Peraltro, l’utilizzo di U238 (scoria) in campo civile ha raggiunto l’apice, lo troviamo dappertutto: nei contrappesi degli aerei, nelle chiglie delle barche a vela nelle schermature degli ospedali, nella produzione di ceramiche, nella fabbricazione di determinati componenti elettronici, nelle leghe degli acciai, nei contrappesi per i muletti sollevatori (essendo molto pesanti), nelle lenti degli occhiali, nelle protesi dentarie, nei gioielli, nelle mazze da golf e persino nei concimi.

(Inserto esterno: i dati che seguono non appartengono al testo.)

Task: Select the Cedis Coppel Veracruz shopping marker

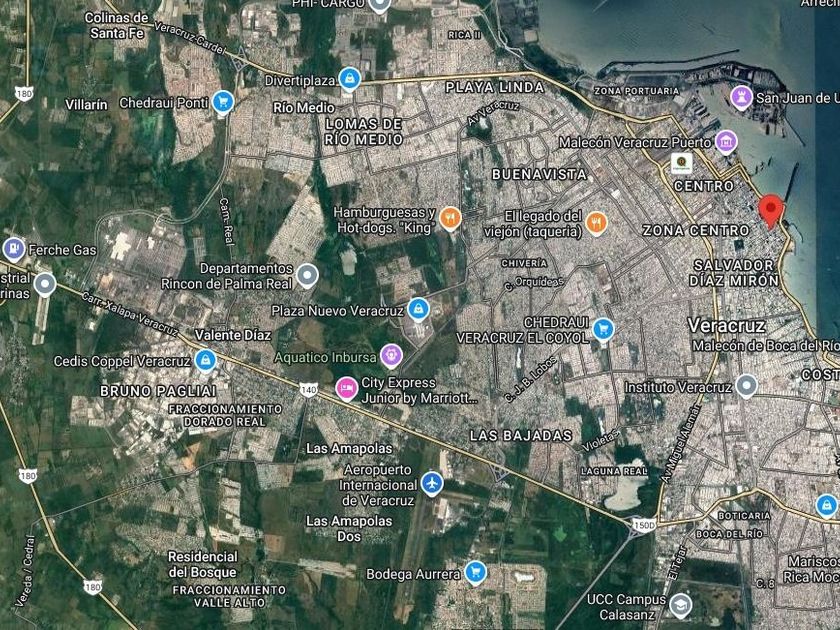Action: 205,360
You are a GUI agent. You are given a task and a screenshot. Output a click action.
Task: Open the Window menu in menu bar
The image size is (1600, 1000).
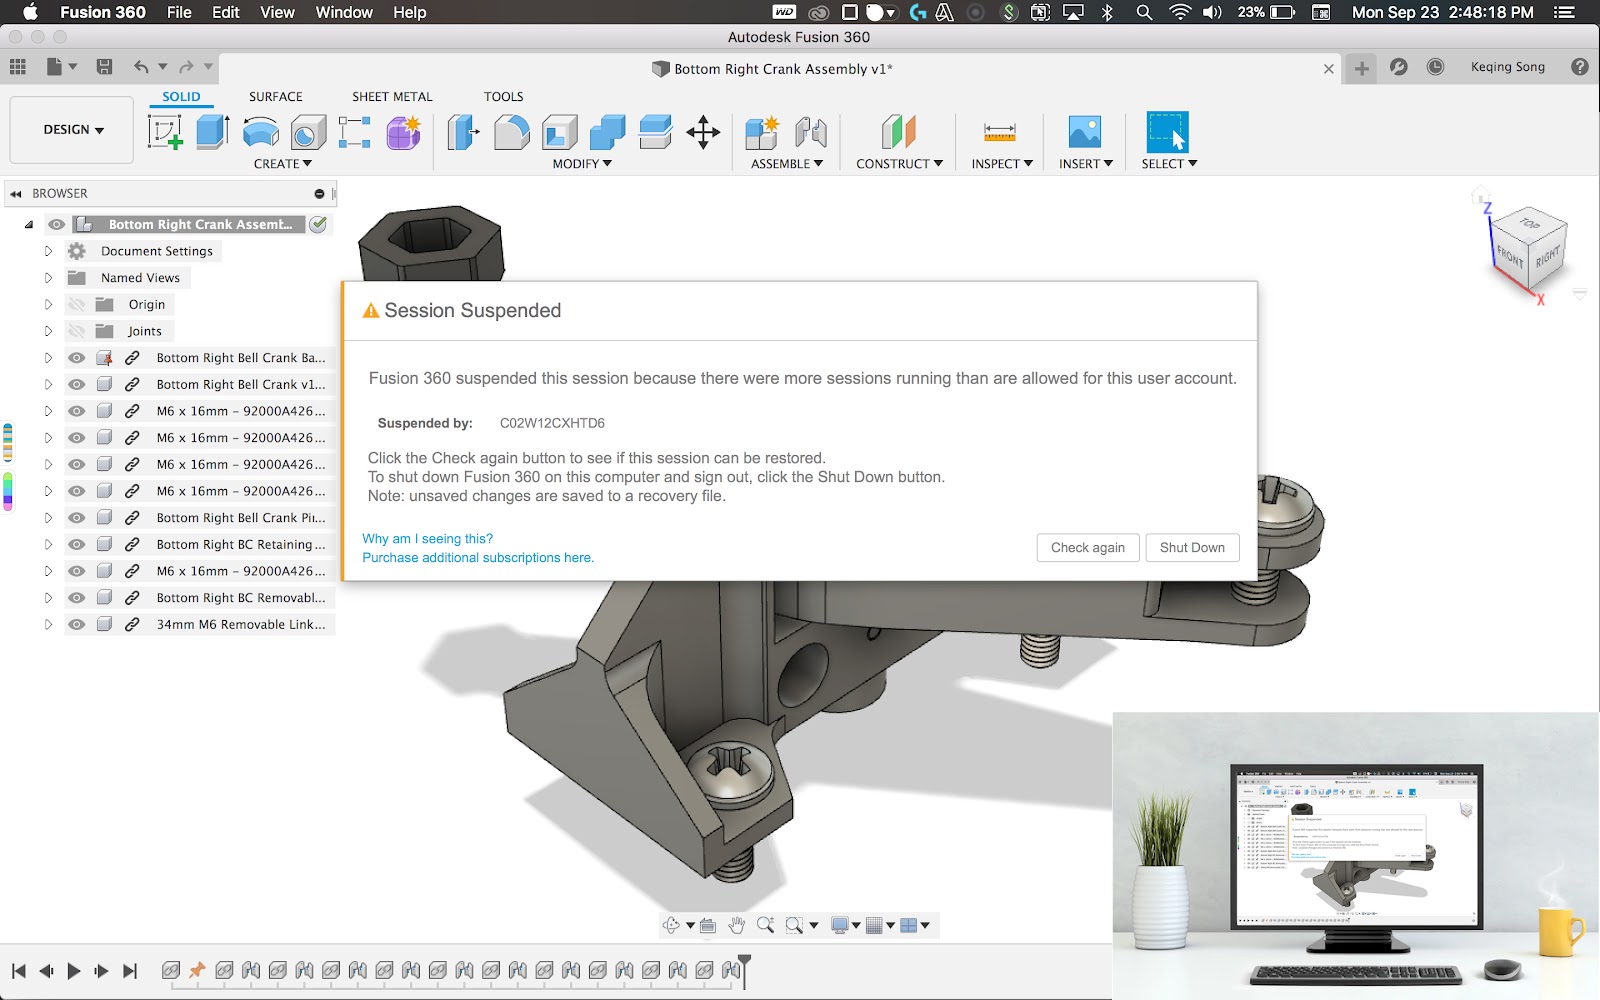click(343, 12)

Si arriva ad usare il Thorio 232 (emettitore alfa) per costruire le reticelle incandescenti per le lampade a gas che vengono utilizzate in campeggio, e che propagano particelle alfa fino ad 1 Km. di distanza. Queste reticelle contengono ognuna dai 50 ai 250 mg di Thorio 232 – come risulta dai dati pubblicati dalla Nuclear Regulatory Commission americana in un suo documento (NUREG-1717) – e in un solo anno sono state prodotte circa 50 milioni di retine, eliminando parte delle scorie in questo modo.
SEGRETI E BUGIE
Scienziati e politici continuano a pensarla come Massimo Brutti, sottosegretario alla Difesa, il quale ha dichiarato: “Sull’uranio impoverito non c’è una certezza, non si sa qual è il rischio…”, ma questo atteggiamento irresponsabile non regge, quando emerge che in realtà esistono ben 17.000 documenti declassificati dal DoD (Dipartimento della Difesa USA) nel 1999, che dimostrano il contrario e quando sappiamo che l’uso dell’U.I. è stato dichiarato “arma disumana” dall’ONU nel 1996, assieme alle mine antiuomo.

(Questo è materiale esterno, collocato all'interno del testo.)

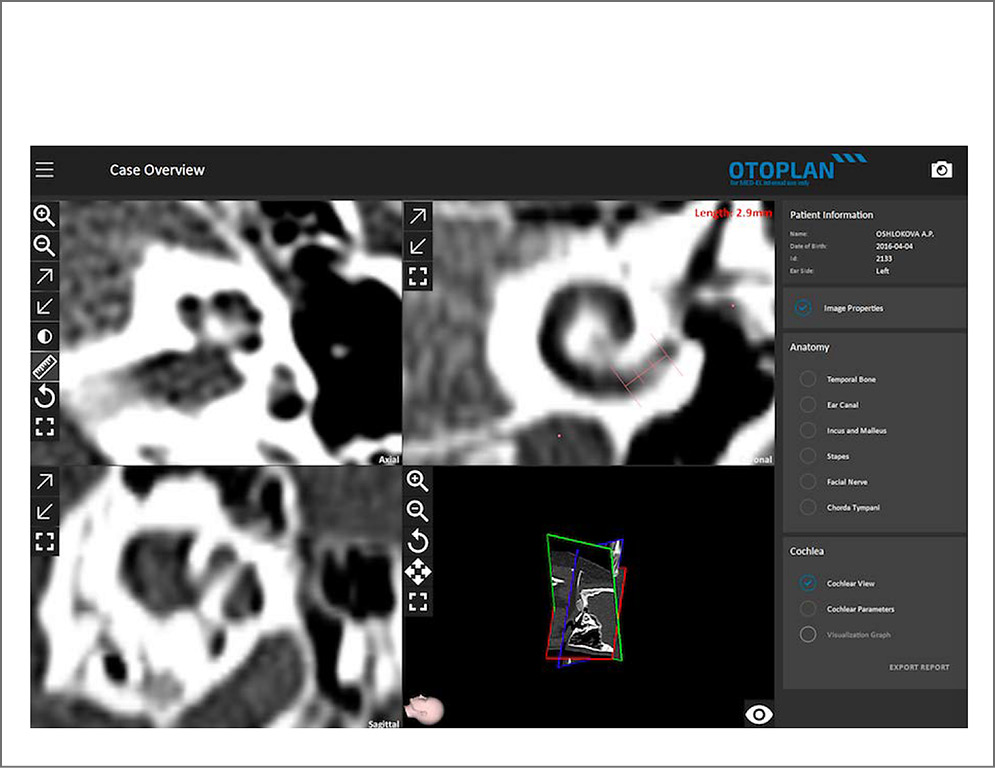This screenshot has height=768, width=995.
Task: Toggle the Image Properties checkmark
Action: click(x=803, y=308)
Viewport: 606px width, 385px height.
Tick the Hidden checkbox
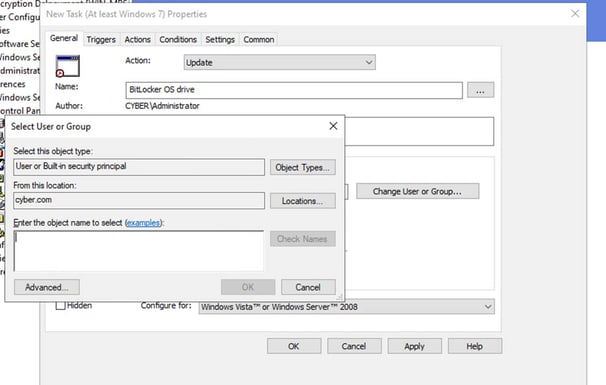60,305
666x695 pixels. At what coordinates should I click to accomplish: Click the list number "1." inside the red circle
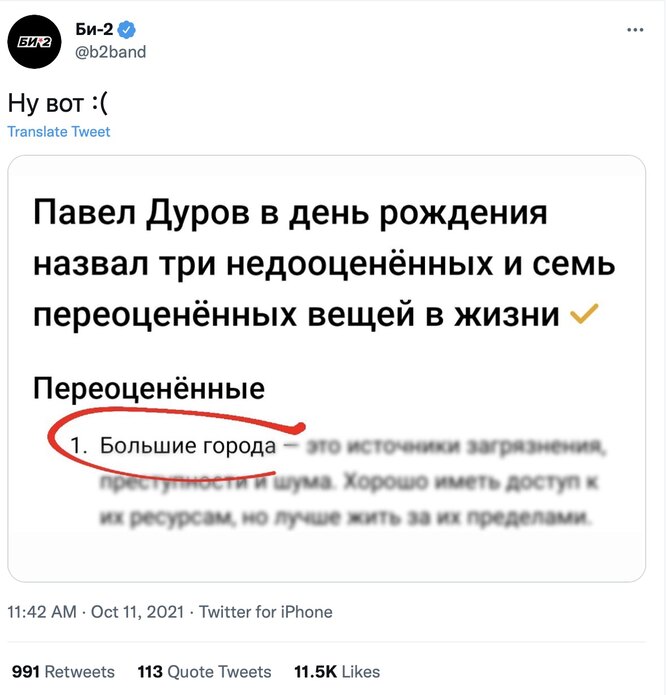pos(82,446)
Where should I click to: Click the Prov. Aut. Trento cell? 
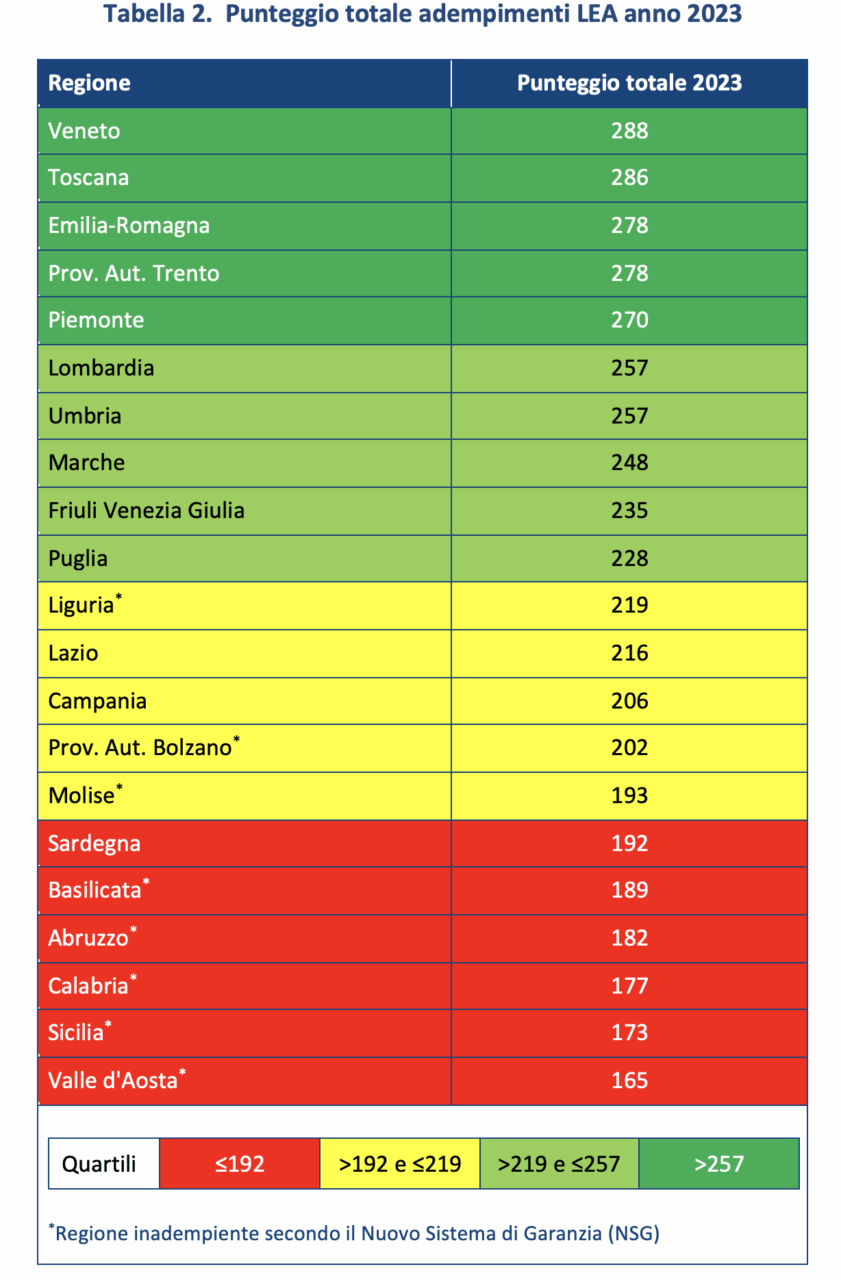[x=244, y=273]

Per non parlare poi dell’utilizzo di navi a propulsione nucleare, che approdano anche nei nostri porti, e di tutte quelle navi e sommergibili nucleari affondati nel Mar Mediterraneo (come risulta da un FOIA che ne contaminano gradualmente le acque. Per conoscere i piani di emergenza relativi alla popolazione civile, ad esempio di Taranto, PeaceLink aveva inviato una lettera al senatore Rocco Loreto (DS, Commissione Difesa) e al Prefetto di Taranto. (L’Osservatorio Etico Ambientale ha inviato la stessa lettera al Prefetto di Trieste N.d.R.)
Riportiamo uno stralcio della risposta del governo italiano, relativa però solo agli aspetti militari: “Tenuto conto che unità a propulsione nucleare operano anche nel Mediterraneo da moltissimi anni senza che risultino essersi verificati – almeno per quanto concerne le unità militari alleate – incidenti significativi o situazioni di particolare emergenza, appare legittimo constatare come questa tipologia di mezzi disponga di sistemi propulsivi con idonee caratteristiche di protezione e sicurezza”.
Su quest’ultima affermazione occorrerebbe una maggiore cautela, tenuto conto che i dati raccolti da Greenpeace nel dossier Neptune III (presentato a Roma il 6.5.89), parlano di 27 sottomarini nucleari finiti in fondo al mare con il loro carico atomico: 5 sovietici, 4 americani, 4 francesi, e 3 britannici. Greenpeace ha raccolto informazioni direttamente dalla documentazione del Congresso USA sui circa 1.276 incidenti, anche se non tutti nucleari, accaduti in mare: 50 atomiche si trovano ora sui fondali marini.
MEGLIO ATTIVI CHE RADIOATTIVI
Ulteriori elementi ci pervengono dal Prof. Giuseppe Longo, fisico dell’Università di Bologna, che documenta: “In un periodo di 23 anni, dal 1963 al 1986, sono stati resi noti 14 incidenti gravi a sottomarini nucleari, 7 dei quali a unità sovietiche e statunitensi. In 5 casi l’incidente si è concluso con l’affondamento del sottomarino (2 statunitensi e 3 sovietici). Negli altri casi si sono verificate esplosioni, incendi (fino a 90 morti) ed inquinamento radioattivo delle acque marine. I reattori utilizzati per la propulsione di mezzi militari navali pongono problemi di sicurezza certamente non inferiori a quelli delle centrali elettronucleari civili. Le caratteristiche dei reattori civili e militari sono analoghe ma su un mezzo navale non possono essere imbarcate pesanti schermature di calcestruzzo, né potrà sempre essere garantita nelle vicinanze un’adeguata assistenza in caso di incidente. E gli incidenti ai sottomarini nucleari sono più frequenti di quanto comunemente si pensi”.
L’Osservatorio Etico Ambientale è aperto alla collaborazione con tutti i soggetti e le associazioni interessate, per cominciare a contrastare quest’azione di riciclaggio criminale nei confronti dell’Umanità. Altrimenti dalla Peste Radioattiva non ci sarà scampo. Basti vedere l’aumento dei casi di cancro, sicuramente generato dall’innalzamento della radioattività ambientale.